NoScript 10 did not make it in time for the release of Firefox 57, the first version of the web browser that supports only WebExtensions and no longer the legacy add-on system of Firefox 56 and earlier versions.

But, the extension that is compatible with Firefox 57 and newer is out now, and users can finally install it on their devices if they have updated their systems to that version of the browser already.

Note: It won't work on Android right now, and does not work in private browsing mode either.

Giorgio released a hybrid extension of NoScript earlier this year. The main purpose of hybrid extensions was to make the migration from the legacy add-on system to the WebExtensions system as smooth as possible.

Existing NoScript users will have their settings and preferences migrated to the new version; that is good news as you don't have to configure the new version of NoScript after the update to version 10. It is still recommended to go through the preferences once to make sure they are set correctly, and to make adjustments as you see fit.

NoScript 10 is a work in progress.
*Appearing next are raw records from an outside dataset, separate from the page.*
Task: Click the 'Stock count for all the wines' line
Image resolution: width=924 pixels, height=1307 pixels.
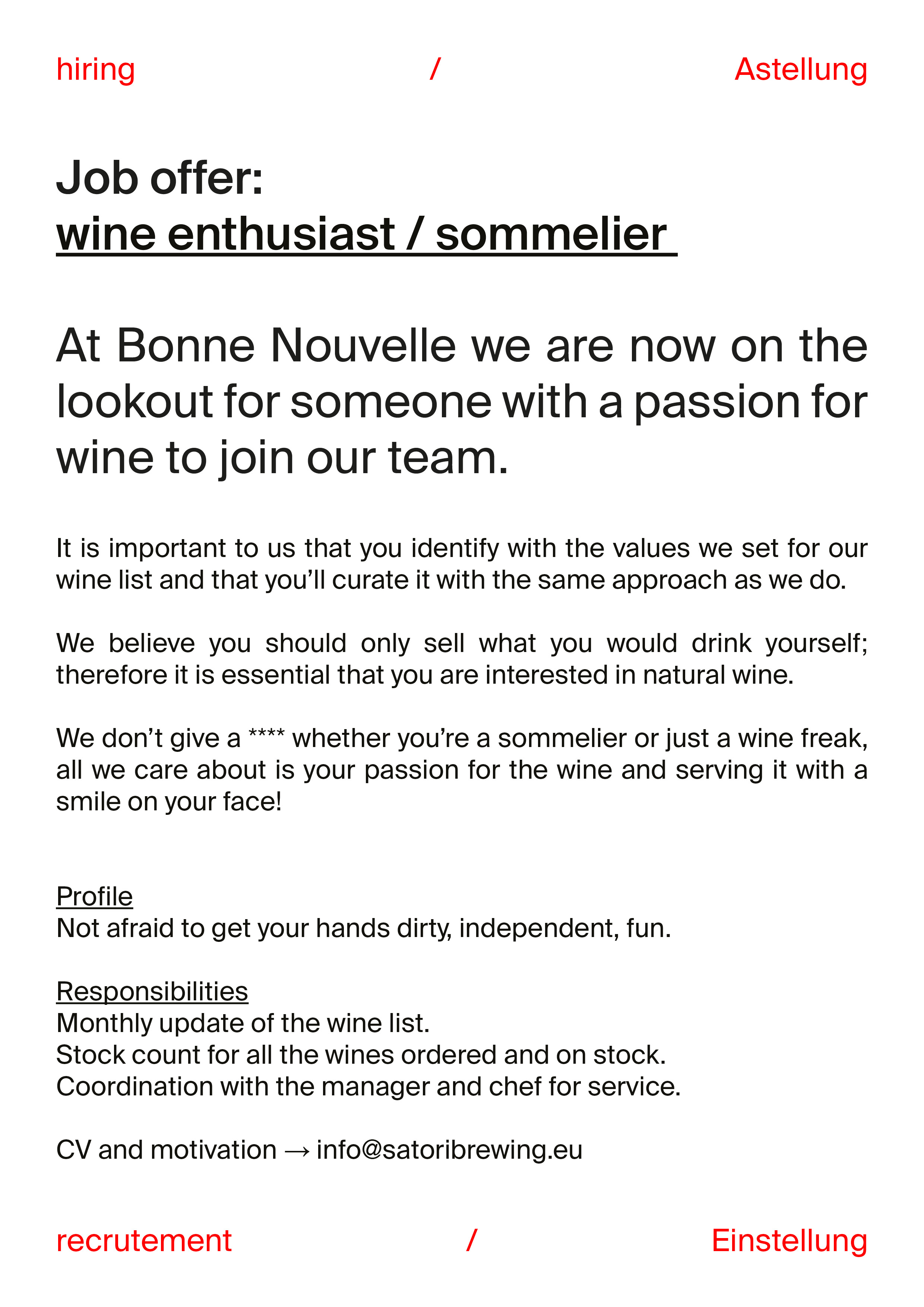Action: (x=361, y=1055)
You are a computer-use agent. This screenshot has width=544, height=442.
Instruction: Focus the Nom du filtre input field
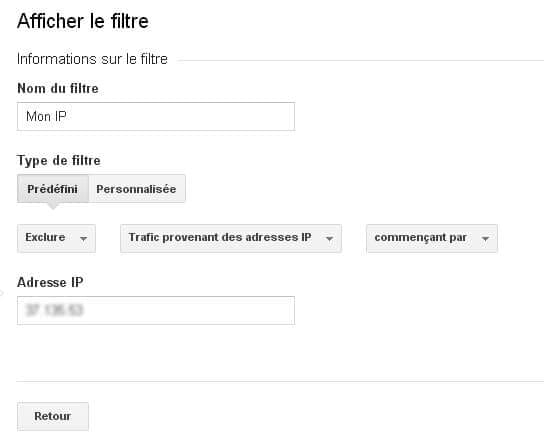[156, 117]
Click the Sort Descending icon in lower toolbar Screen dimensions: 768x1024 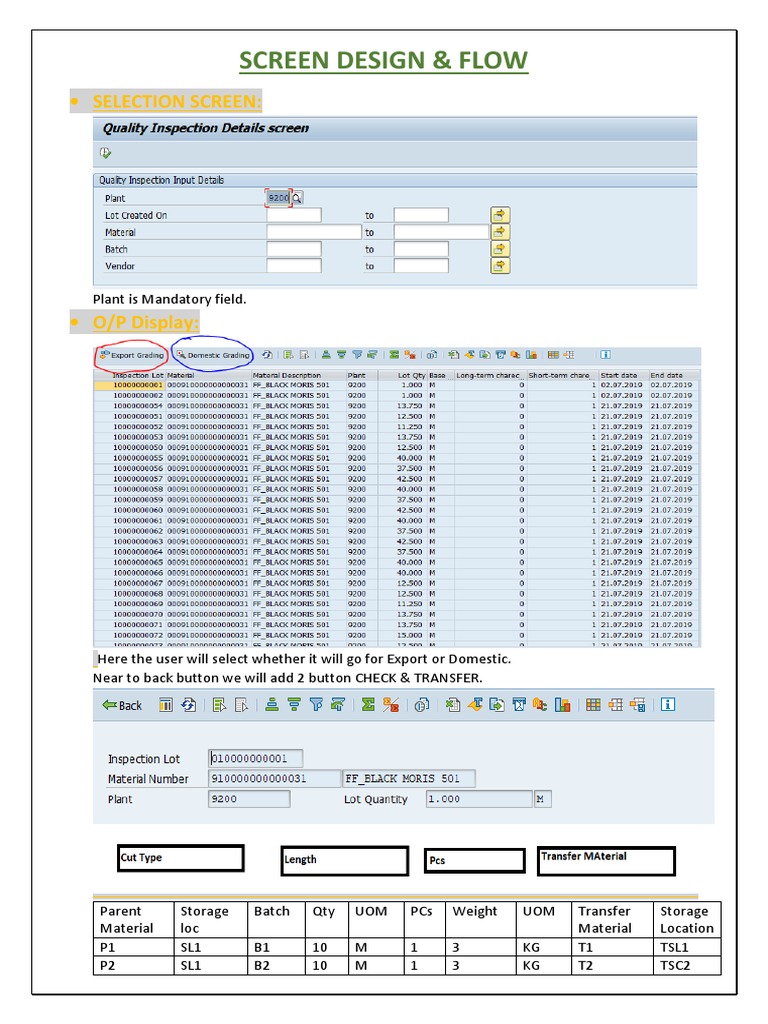(x=295, y=705)
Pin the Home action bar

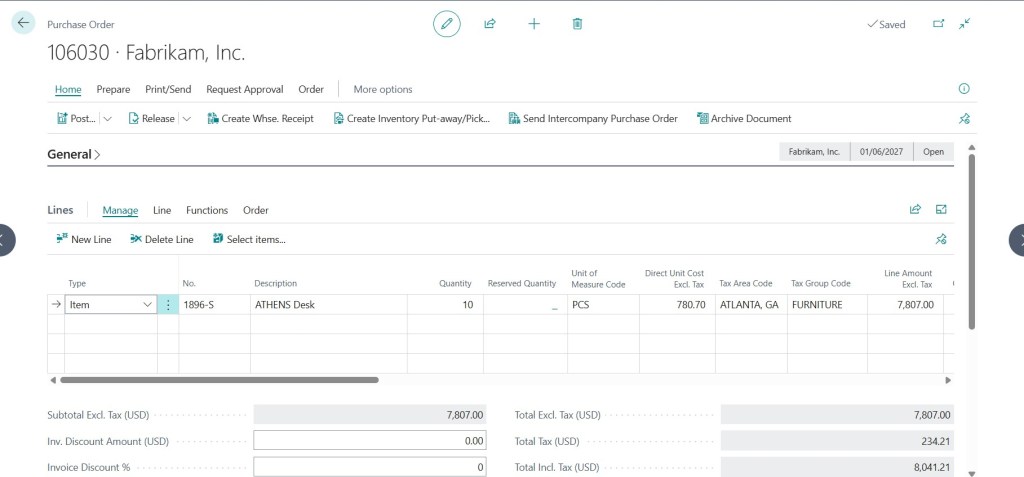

While it is released as a WebExtension so that it can be installed in Firefox 57 and newer versions of the web browser, it is not a complete one-to-one copy of the legacy add-on.
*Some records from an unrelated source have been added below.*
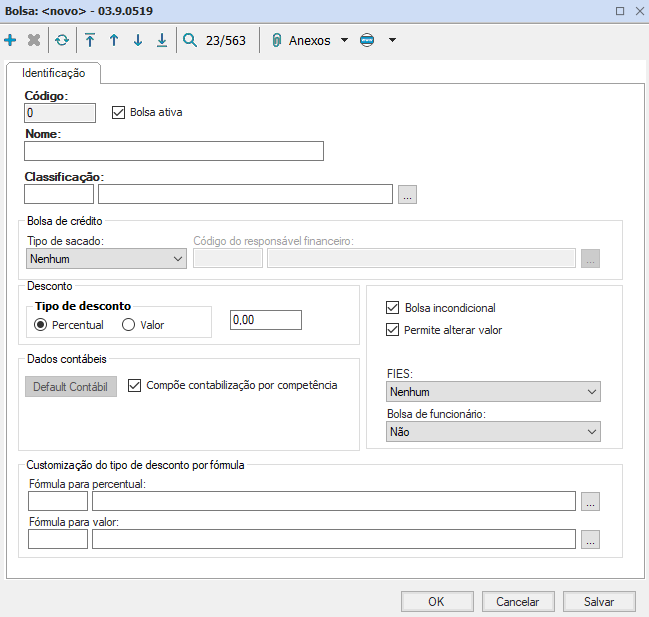Click into the Nome text field
The image size is (649, 617).
pos(174,151)
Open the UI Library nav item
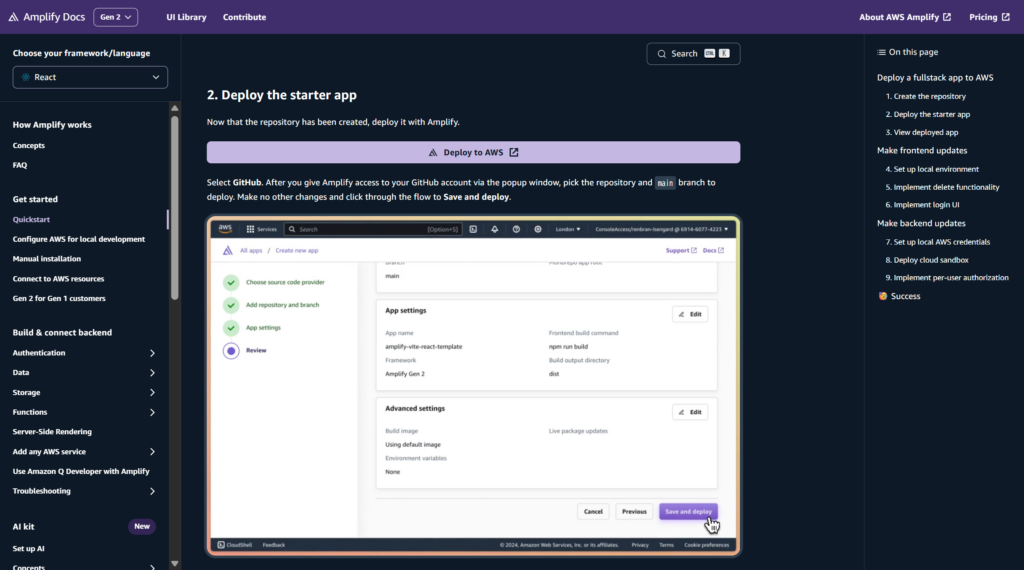 (186, 17)
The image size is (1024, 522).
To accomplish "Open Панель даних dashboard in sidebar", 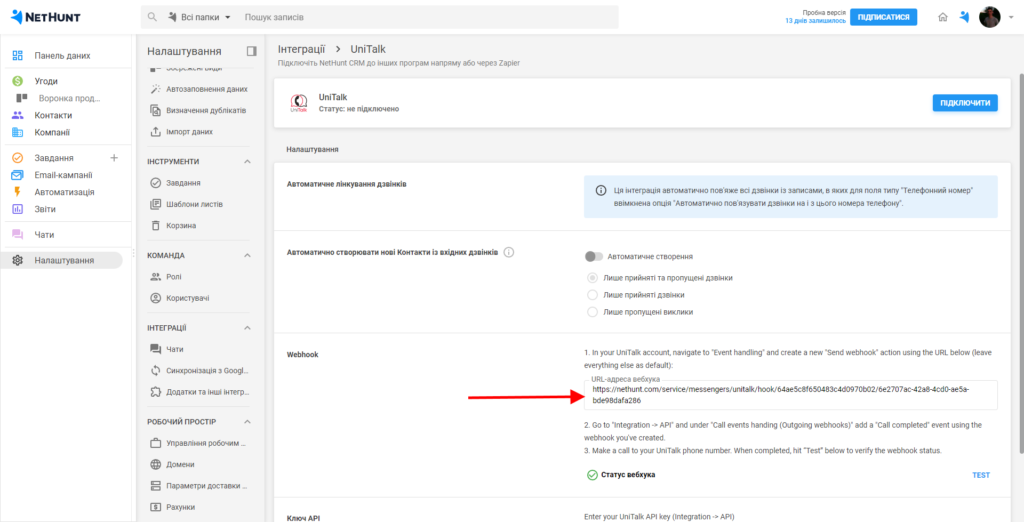I will click(x=62, y=56).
The main reason why that is not the case yet is that APIs are still not available that NoScript requires for some of its functionality.

NoScript 10 supports content blocking and XSS protection just like its legacy counterpart. Some parts come with improved performance thanks to the new WebExtension APIs, others still need to be implemented before they become available in NoScript 10.

The interface looks different to the previous interface, and the options lack most settings right now as well. If you open the options of NoScript 10 right now, you get only a few of them.

You can whitelist or blacklist addresses, allow scripts globally, or clear the XSS whitelist. That's about it. Features such as ClearClick or ABE are missing right now.

NoScript ships with a list of whitelisted (trusted) domains. You cannot remove these anymore, but you can change the state of them. So, setting them all to default will do the trick but it would obviously be better if you could just throw these out instead.

The main interface of the security extension has changed as well. You interact with it by clicking on its icon in the Firefox main toolbar. There you find listed all connections the current web page tried to establish, and the status of each.

Addresses are blocked by default, but you can change that by setting a domains status to trusting or untrusting. One interesting option that you have here is to allow certain content types but not others.

The option to temporarily allow a site is still there, but it is easy to miss. You need to set the domain to custom first, and then click on the small clock icon that is displayed once you do. There does not appear to be an option though to whitelist all temporarily in the frontend.

The UI is different, and while it offers more options, it is more complicated as a consequence especially since Giorgio switched from text labels to buttons, and displays information on buttons only when you hover with the mouse over an item.

Giorgio plans to maintain NoScript 5.x, the legacy add-on version of the security add-on, until Firefox ESR is moved to version 59 (at least). This happens in mid-2018. Firefox users who want to keep on using the legacy version of NoScript can do so until then, either by switching to Firefox 52 ESR, or a third-party browser such as Pale Moon or Waterfox that support legacy Firefox add-ons.

Old features, and some new ones, will be implemented in the coming weeks. Contextual permissions is the one that sounds very promising; it allows you to trust a domain only on another, e.g. trust domain A only when it is loaded on domain B, but not elsewhere.

Closing Words

NoScript 10 is finally there. That is a good thing. The new version is limited in comparison to the old however, and users who migrate to Firefox 57 or newer will have to get used to the new UI and functionality.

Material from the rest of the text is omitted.